==== EXERCISE MATERIAL
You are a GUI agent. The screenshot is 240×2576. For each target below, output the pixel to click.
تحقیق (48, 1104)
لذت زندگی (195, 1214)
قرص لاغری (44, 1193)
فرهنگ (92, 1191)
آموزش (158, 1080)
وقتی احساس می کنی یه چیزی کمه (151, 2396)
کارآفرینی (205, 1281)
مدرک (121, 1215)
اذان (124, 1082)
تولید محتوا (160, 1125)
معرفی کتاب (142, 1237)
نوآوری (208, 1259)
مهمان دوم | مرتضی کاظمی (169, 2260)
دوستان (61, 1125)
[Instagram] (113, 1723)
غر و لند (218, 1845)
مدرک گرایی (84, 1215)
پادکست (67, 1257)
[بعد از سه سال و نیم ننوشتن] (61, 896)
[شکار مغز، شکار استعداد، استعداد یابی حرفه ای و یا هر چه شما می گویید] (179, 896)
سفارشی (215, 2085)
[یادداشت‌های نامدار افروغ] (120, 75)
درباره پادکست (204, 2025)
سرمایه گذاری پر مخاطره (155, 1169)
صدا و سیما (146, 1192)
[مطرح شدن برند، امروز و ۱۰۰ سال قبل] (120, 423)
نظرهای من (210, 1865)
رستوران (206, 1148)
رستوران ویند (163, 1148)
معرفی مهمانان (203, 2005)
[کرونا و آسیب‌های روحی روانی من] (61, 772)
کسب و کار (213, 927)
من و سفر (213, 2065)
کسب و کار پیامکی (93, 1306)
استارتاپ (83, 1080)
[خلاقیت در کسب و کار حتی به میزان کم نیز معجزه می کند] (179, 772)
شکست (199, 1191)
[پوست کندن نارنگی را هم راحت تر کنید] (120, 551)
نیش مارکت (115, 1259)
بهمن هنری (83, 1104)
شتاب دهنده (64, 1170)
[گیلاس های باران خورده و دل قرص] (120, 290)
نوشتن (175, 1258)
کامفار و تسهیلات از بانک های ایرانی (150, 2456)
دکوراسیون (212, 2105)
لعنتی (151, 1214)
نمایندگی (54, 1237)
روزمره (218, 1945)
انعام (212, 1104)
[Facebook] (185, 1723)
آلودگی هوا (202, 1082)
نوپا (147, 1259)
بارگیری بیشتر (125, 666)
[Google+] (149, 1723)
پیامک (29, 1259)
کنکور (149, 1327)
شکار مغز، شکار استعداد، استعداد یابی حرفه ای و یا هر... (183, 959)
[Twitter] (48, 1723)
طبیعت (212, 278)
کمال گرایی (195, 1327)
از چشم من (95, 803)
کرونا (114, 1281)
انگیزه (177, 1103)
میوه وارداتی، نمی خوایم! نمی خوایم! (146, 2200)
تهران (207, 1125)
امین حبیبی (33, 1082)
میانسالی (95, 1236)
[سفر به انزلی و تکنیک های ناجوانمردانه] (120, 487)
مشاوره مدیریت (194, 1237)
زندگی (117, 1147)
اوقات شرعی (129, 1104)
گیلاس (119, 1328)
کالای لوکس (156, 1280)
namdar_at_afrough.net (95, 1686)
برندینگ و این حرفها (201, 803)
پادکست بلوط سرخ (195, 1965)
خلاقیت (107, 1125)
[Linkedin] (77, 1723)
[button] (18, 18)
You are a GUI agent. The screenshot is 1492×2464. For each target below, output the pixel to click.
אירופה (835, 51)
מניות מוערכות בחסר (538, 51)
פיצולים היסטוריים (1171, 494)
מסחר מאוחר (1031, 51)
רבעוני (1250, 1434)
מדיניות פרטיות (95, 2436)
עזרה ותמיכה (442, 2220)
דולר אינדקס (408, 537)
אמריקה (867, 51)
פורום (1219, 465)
========
WHAT IS BEING ASKED - Copy exactly the lines that begin with the one containing "אירופה (835, 51)" and continue to the end of the records, both included, and nothing more.

WRITTEN ANSWER -
אירופה (835, 51)
מניות מוערכות בחסר (538, 51)
פיצולים היסטוריים (1171, 494)
מסחר מאוחר (1031, 51)
רבעוני (1250, 1434)
מדיניות פרטיות (95, 2436)
עזרה ותמיכה (442, 2220)
דולר אינדקס (408, 537)
אמריקה (867, 51)
פורום (1219, 465)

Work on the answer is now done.